Nesse quesito, Menezes destaca que a intenção não é diminuir a importância da participação masculina, mas fazer um trabalho em conjunto. De acordo com a presidente, aproximadamente 65% do conselho é formado por mulheres, porém elas não assumem a liderança e é preciso incentivá-las para que construam uma sociedade mais segura e inclusiva para todos. “Vamos formar grupos que vão tratar de cada pauta e, automaticamente, ter acesso a parlamentares que estejam interessados em defender a causa”, afirma.

Oliveira, que sofreu assédio na rua à noite, sugere mudanças de estrutura nas cidades e nas formas de agir. “Deveríamos ter mais câmeras de segurança nas ruas e uma polícia que dê retorno sobre o que foi feita após a denúncia”, defende.

A Comissão Voluntária de Mulheres do CAU/PR já foi montada também em Curitiba e Foz do Iguaçu. A ideia é ampliar a participação em outras cidades, como Maringá, Pato Branco, Cascavel, Guarapuava, Apucarana e Toledo.

MEDO NAS RUAS

A insegurança é um problema em todo o Brasil, mas a questão se tornou tão comum que é difícil encontrar quem não tenha medo de andar sozinho à noite pelas ruas. Em Londrina, as mulheres contam que, além do assalto, também têm medo de serem violentadas, e que evitam sair de casa sozinhas. Apesar de se sentirem mais vulneráveis à criminalidade, elas afirmam que toda a população perde com a insegurança nas ruas.

Rose Oliveira, 51, andava depressa no Bosque Central. Moradora da região, precisava correr para que pudesse voltar antes do anoitecer. “Aqui é perigoso, não é nem questão de iluminação, mas tem tráfico, pessoas violentas que circulam por aqui. Não adianta ter iluminação e não ter segurança ”, afirma, mostrando que não é só uma questão de projeto urbanístico, mas de política pública atrelada ao planejamento. A auxiliar veterinária conta que tem medo de ser assaltada, mas pior ainda ser atacada. “Esse medo é mais constante. Não dá para andar tranquilamente”, afirma.

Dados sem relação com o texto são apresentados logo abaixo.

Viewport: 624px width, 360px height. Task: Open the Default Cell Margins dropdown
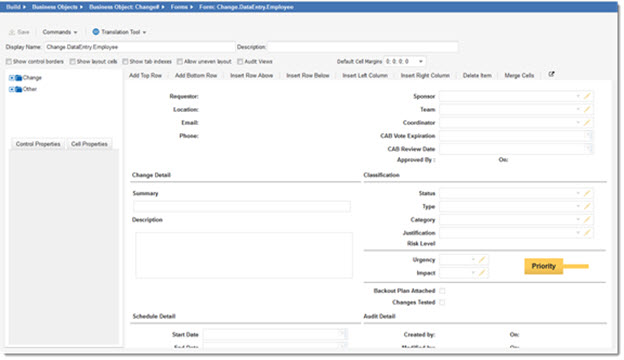click(421, 62)
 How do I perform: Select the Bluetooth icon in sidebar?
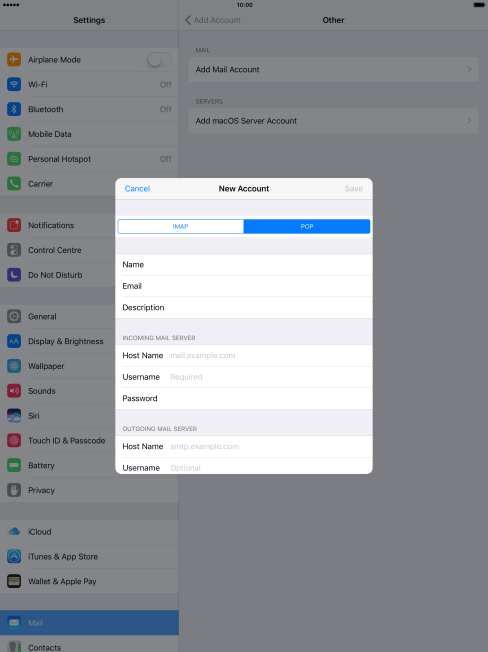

Outra vizinha, a comerciária Vera Machado, 57, passeia com o cachorro sempre acompanhada do filho. “Tem muita gente que não respeita. Acredito que nesse ponto as mulheres estão em desvantagem, mas à noite você não vê ninguém na minha rua e é bem no centro da cidade. Tanto homem quanto mulher têm medo”, destaca.

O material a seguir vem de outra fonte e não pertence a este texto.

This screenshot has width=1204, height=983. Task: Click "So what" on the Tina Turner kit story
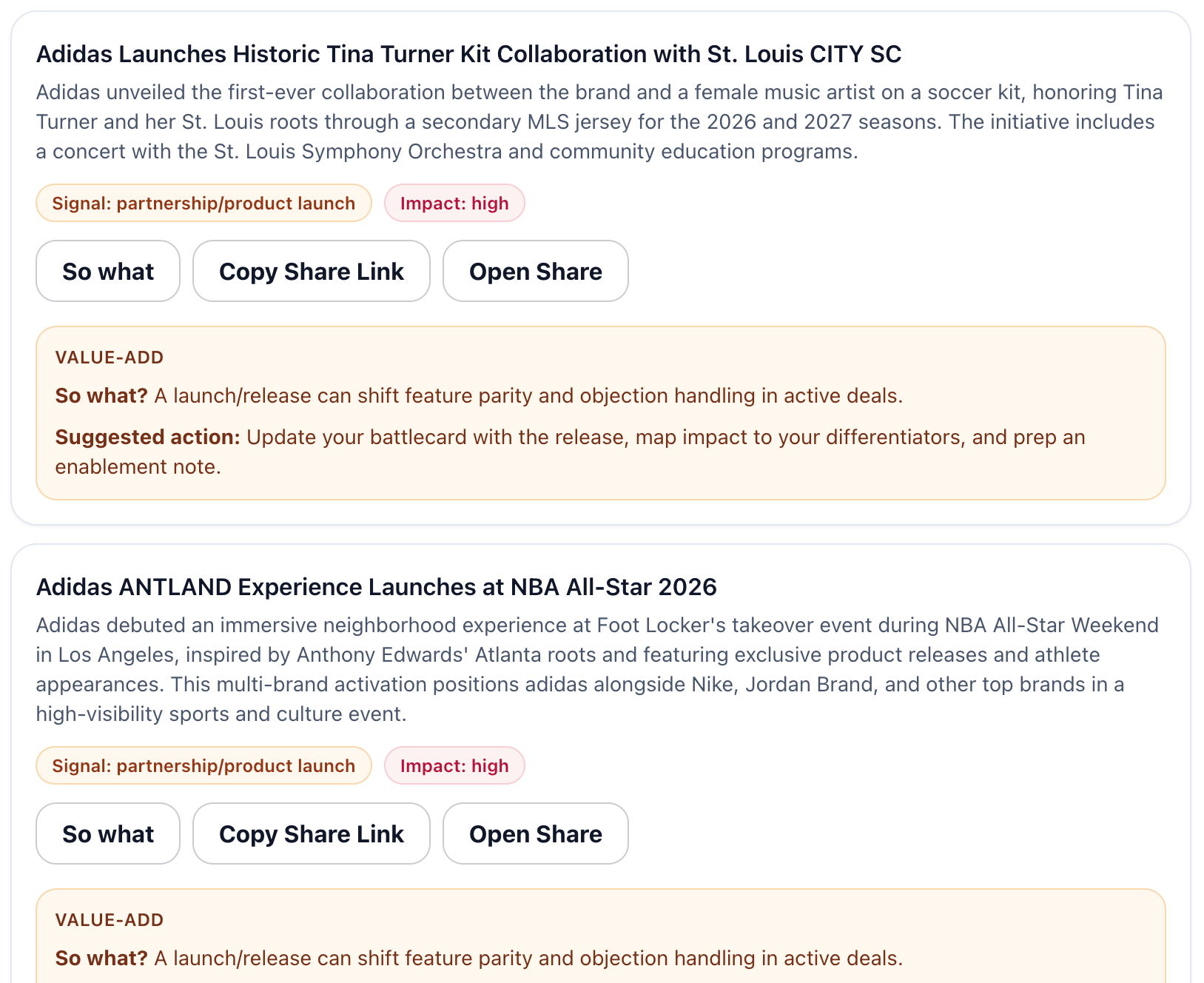click(x=107, y=271)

A analista de mercado internacional Megumi Hayashi, 30, afirma que a cidade é perigosa para qualquer pessoa. “Muita gente vê a mulher andando sozinha como vulnerável, mas em questão de criminalidade, toda a população é prejudicada”, afirma. Fernanda Nunes, 22, já foi assaltada duas vezes e analisa os lugares em que pode ir sozinha. “Falta iluminação em alguns pontos e [deveria haver] mais policiais nas ruas. Isso ajudaria, tem lugares que não tem ninguém”, cobra. Após os episódios, a vendedora não saiu mais sozinha à noite e acredita que falar sobre o assunto e tornar a cidade mais segura são benefícios para todos.